» **EXERCISE TASK**:
Copy out every one of the following entries word for word, keeping each line as it is.
* begin SUPPLIED RECORDS *
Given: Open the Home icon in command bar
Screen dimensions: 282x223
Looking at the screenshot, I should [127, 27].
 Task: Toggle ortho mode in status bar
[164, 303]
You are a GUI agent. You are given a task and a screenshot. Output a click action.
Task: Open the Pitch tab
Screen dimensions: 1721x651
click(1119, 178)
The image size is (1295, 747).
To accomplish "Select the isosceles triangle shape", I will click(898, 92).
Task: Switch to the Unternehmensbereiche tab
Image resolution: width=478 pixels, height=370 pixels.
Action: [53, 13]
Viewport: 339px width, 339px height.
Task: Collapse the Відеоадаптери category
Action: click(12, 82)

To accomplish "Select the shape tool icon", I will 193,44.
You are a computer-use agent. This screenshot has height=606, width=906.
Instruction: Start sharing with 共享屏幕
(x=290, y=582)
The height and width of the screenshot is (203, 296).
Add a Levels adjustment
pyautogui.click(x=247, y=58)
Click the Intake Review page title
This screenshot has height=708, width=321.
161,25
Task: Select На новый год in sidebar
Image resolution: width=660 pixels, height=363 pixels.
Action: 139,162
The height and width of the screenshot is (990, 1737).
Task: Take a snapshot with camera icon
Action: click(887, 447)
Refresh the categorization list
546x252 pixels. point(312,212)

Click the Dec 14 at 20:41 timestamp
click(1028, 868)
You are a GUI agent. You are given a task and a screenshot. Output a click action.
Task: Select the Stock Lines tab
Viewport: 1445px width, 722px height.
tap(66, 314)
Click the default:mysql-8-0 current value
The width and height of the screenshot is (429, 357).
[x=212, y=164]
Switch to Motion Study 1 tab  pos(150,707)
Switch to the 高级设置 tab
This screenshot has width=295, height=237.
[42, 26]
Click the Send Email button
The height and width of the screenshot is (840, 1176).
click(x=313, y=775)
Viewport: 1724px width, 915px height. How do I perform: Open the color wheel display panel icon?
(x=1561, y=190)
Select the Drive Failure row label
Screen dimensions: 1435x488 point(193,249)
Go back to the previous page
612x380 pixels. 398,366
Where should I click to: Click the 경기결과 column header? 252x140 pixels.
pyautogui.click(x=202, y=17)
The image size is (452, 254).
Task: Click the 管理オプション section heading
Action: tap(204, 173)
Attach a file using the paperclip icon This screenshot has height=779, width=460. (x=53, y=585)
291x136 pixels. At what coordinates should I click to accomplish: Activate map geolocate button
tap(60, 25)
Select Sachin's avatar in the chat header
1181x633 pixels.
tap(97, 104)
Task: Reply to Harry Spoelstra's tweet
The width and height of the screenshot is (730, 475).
* end SUPPLIED RECORDS *
» **SOLUTION TO THIS TASK**:
Given: Open the Home icon in command bar
Screen dimensions: 282x223
Looking at the screenshot, I should [127, 27].
 Task: Toggle ortho mode in status bar
[164, 303]
You are a GUI agent. You are given a task and a screenshot. Output a click action.
Task: Open the Pitch tab
Screen dimensions: 1721x651
click(1119, 178)
The image size is (1295, 747).
To accomplish "Select the isosceles triangle shape", I will click(898, 92).
Task: Switch to the Unternehmensbereiche tab
Image resolution: width=478 pixels, height=370 pixels.
Action: [53, 13]
Viewport: 339px width, 339px height.
Task: Collapse the Відеоадаптери category
Action: click(12, 82)

To accomplish "Select the shape tool icon", I will 193,44.
You are a computer-use agent. This screenshot has height=606, width=906.
Instruction: Start sharing with 共享屏幕
(x=290, y=582)
The height and width of the screenshot is (203, 296).
Add a Levels adjustment
pyautogui.click(x=247, y=58)
Click the Intake Review page title
This screenshot has height=708, width=321.
161,25
Task: Select На новый год in sidebar
Image resolution: width=660 pixels, height=363 pixels.
Action: 139,162
The height and width of the screenshot is (990, 1737).
Task: Take a snapshot with camera icon
Action: click(887, 447)
Refresh the categorization list
546x252 pixels. point(312,212)

Click the Dec 14 at 20:41 timestamp
click(1028, 868)
You are a GUI agent. You are given a task and a screenshot. Output a click action.
Task: Select the Stock Lines tab
Viewport: 1445px width, 722px height.
tap(66, 314)
Click the default:mysql-8-0 current value
The width and height of the screenshot is (429, 357).
[x=212, y=164]
Switch to Motion Study 1 tab  pos(150,707)
Switch to the 高级设置 tab
This screenshot has width=295, height=237.
[42, 26]
Click the Send Email button
The height and width of the screenshot is (840, 1176).
click(x=313, y=775)
Viewport: 1724px width, 915px height. How do I perform: Open the color wheel display panel icon?
(x=1561, y=190)
Select the Drive Failure row label
Screen dimensions: 1435x488 point(193,249)
Go back to the previous page
612x380 pixels. 398,366
Where should I click to: Click the 경기결과 column header? 252x140 pixels.
pyautogui.click(x=202, y=17)
The image size is (452, 254).
Task: Click the 管理オプション section heading
Action: tap(204, 173)
Attach a file using the paperclip icon This screenshot has height=779, width=460. (x=53, y=585)
291x136 pixels. At what coordinates should I click to accomplish: Activate map geolocate button
tap(60, 25)
Select Sachin's avatar in the chat header
1181x633 pixels.
tap(97, 104)
Task: Reply to Harry Spoelstra's tweet
The width and height of the screenshot is (730, 475).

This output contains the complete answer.